*Data supplied*.
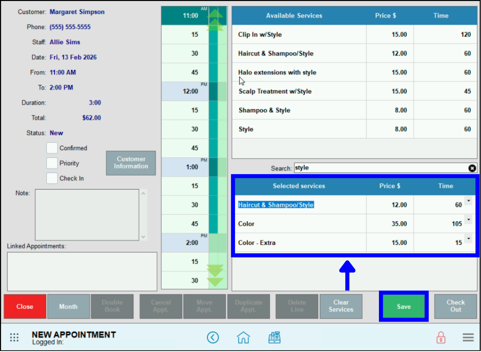This screenshot has width=481, height=352.
Task: Click the apps grid icon in bottom-left
Action: pos(14,337)
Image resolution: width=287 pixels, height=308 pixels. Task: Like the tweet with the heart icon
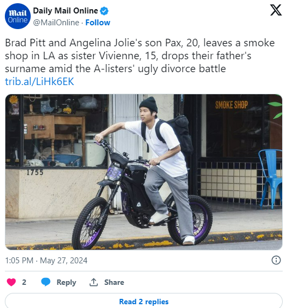coord(11,282)
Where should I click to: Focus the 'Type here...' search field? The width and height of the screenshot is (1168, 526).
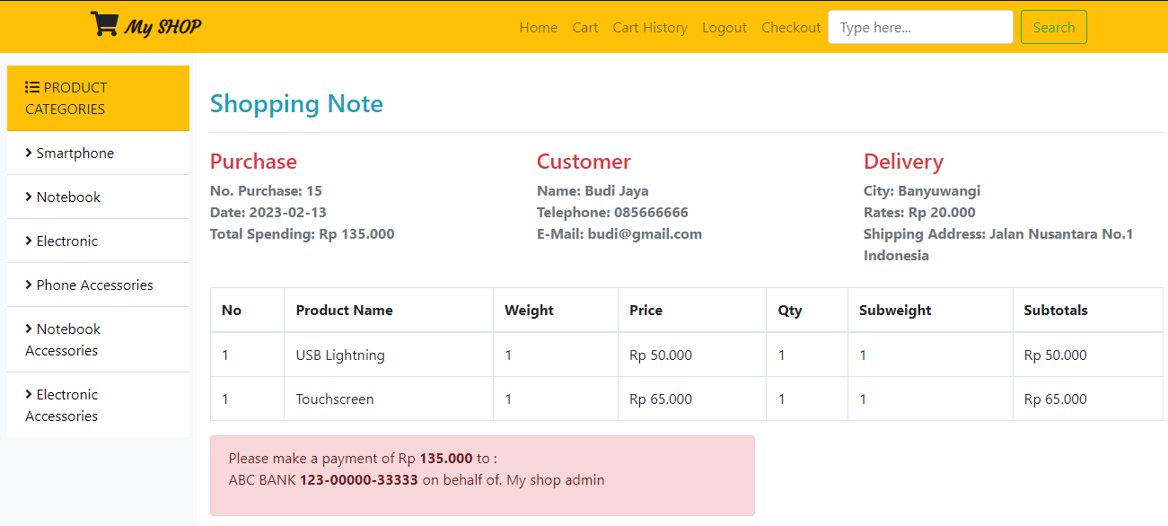click(x=920, y=27)
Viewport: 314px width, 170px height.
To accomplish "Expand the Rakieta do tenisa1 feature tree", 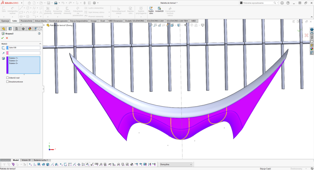I will [44, 25].
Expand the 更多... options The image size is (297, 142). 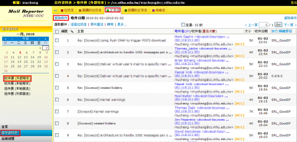pyautogui.click(x=122, y=25)

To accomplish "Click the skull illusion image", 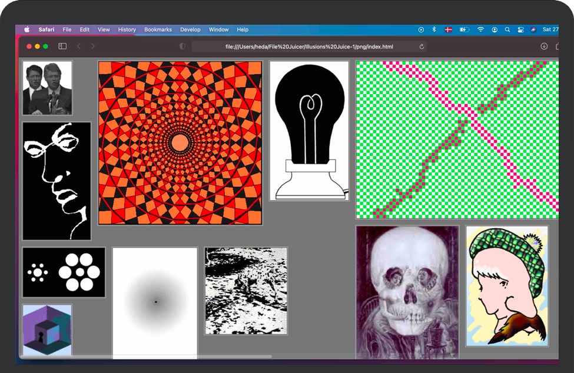I will pyautogui.click(x=407, y=291).
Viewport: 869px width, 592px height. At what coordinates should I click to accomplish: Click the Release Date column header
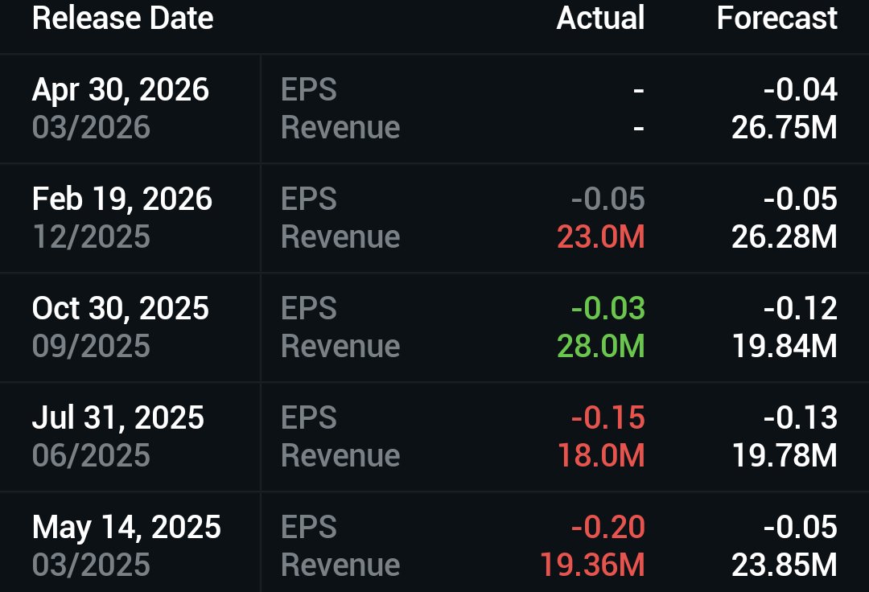pyautogui.click(x=122, y=18)
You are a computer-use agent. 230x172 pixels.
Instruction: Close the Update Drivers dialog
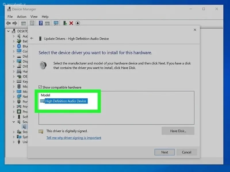[x=195, y=30]
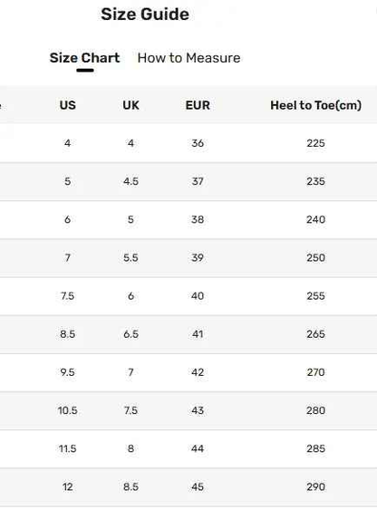Select the 250 heel to toe value
This screenshot has height=519, width=377.
[x=315, y=258]
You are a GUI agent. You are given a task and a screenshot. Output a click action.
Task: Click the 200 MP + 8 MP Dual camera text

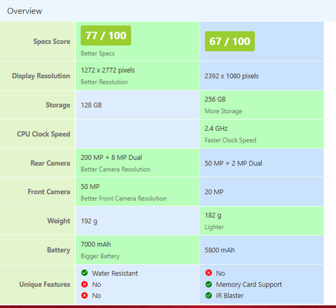point(111,157)
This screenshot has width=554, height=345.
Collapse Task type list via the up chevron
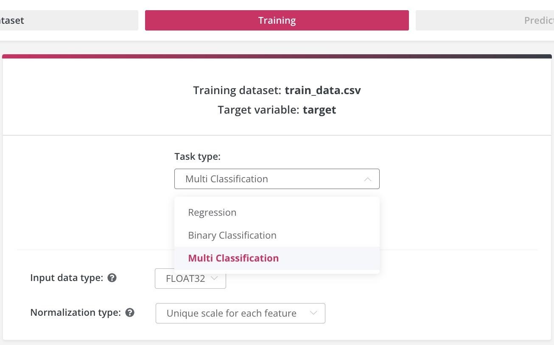coord(367,179)
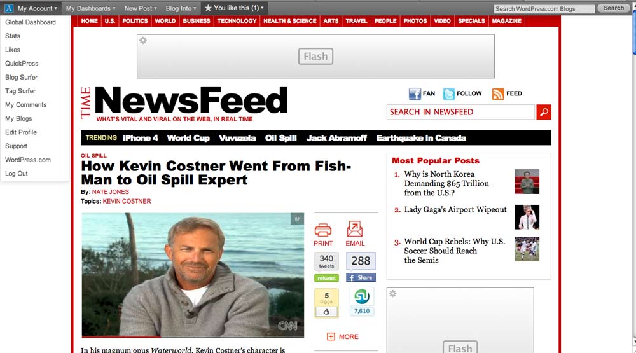This screenshot has width=636, height=353.
Task: Open the New Post dropdown
Action: (141, 8)
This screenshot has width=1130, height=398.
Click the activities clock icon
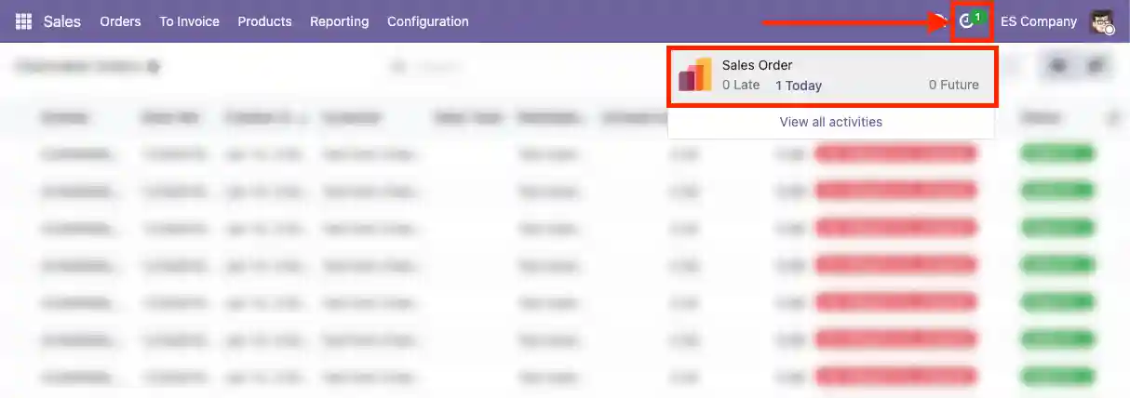(967, 21)
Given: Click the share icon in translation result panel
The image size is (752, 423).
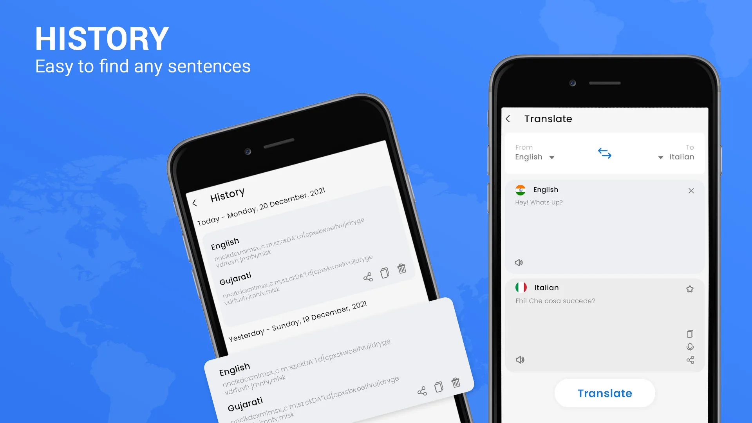Looking at the screenshot, I should [x=690, y=360].
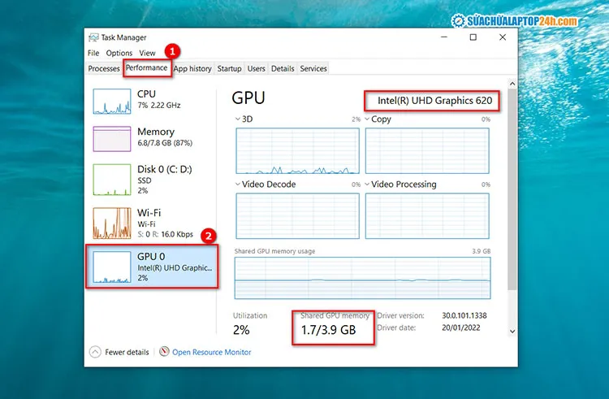Collapse view with Fewer details arrow icon
Screen dimensions: 609x399
[x=95, y=352]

*Work task*. Look above for the line with "Image resolution: width=287" and the line with "Viewport: 314px width, 170px height.", then copy them and all lines in between exactly as written, and only those, without any pictures.

*Solved exercise*.
Image resolution: width=287 pixels, height=308 pixels. Task: Like the tweet with the heart icon
coord(11,282)
Where should I click to: Focus the 'Type here...' search field? The width and height of the screenshot is (1168, 526).
click(x=920, y=27)
Viewport: 314px width, 170px height.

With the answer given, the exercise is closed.